= Karlovitz number =

Dimensionless parameter in fluid mechanics

In combustion, the Karlovitz number is defined as the ratio of chemical time scale $t_F$ to Kolmogorov time scale $t_\eta$, named after Béla Karlovitz. The number reads as

$\mathrm{Ka} = \frac{t_F}{t_\eta}$.

In premixed turbulent combustion, the chemical time scale can be defined as $t_F = D_T/S_L^2$, where $D_T$ is the thermal diffusivity and $S_L$ is the laminar flame speed and the flame thickness is given by $\delta_L = D_T/S_L$, in which case,

$\mathrm{Ka} = \frac{\delta_L^2}{\eta^2}$

where $\eta$ is the Kolmogorov scale. The Karlovitz number is related to Damköhler number as

$\mathrm{Ka} = \frac{1}{\mathrm{Da}}$

if the Damköhler number is defined with Kolmogorov scale. If $\mathrm{Ka}<1$, the premixed turbulent flame falls into the category of corrugated flamelets and wrinkled flamelets, otherwise into the thin reaction zone or broken reaction zone flames.

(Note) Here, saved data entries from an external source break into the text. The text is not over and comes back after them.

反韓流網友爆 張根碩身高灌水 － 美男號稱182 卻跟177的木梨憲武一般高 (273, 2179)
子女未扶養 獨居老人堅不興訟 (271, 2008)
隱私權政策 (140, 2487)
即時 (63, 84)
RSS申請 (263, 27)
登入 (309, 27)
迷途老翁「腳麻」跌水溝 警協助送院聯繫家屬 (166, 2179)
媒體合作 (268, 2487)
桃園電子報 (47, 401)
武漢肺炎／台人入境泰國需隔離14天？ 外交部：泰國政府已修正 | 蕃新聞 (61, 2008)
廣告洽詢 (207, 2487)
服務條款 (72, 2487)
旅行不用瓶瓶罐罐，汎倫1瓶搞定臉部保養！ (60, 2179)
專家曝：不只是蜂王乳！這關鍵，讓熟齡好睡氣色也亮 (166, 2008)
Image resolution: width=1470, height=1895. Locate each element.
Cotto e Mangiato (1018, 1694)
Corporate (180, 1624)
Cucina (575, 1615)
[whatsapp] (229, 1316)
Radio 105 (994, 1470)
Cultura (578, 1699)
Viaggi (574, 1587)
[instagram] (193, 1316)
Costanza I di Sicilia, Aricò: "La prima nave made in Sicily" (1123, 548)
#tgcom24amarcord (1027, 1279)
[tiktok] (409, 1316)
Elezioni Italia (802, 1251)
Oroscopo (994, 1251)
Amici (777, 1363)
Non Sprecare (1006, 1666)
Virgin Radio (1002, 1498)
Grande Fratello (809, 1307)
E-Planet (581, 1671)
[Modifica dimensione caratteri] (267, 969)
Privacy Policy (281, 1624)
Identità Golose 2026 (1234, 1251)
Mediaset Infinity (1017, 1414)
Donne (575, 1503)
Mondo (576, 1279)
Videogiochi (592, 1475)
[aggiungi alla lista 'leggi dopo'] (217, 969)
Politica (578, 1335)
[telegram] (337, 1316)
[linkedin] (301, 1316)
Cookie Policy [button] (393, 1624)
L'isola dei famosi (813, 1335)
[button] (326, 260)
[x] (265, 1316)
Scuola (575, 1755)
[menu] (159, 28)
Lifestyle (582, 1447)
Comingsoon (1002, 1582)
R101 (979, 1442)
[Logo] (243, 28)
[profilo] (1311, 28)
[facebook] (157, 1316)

==Klimov–Williams criterion==
In premixed turbulent combustion, the Klimov–Williams criterion or Klimov–Williams limit, named after A.M. Klimov and Forman A. Williams, is the condition where $\mathrm{Ka}=1$ (assuming a Schmidt number of unity). When $\mathrm{Ka}<1$, the flame thickness is smaller than the Kolmogorov scale, thus the flame burning velocity is not affected by the turbulence field. Here, the burning velocity is given by the laminar flame speed and these laminar flamelets are called as wrinkled flamelets or corrugated flamelets, depending on the turbulence intensity. When $\mathrm{Ka}>1$, the turbulent transport penetrates into the preheat zone of the flame (thin reaction zone) or even into the reactive-diffusive zone (distributed flames).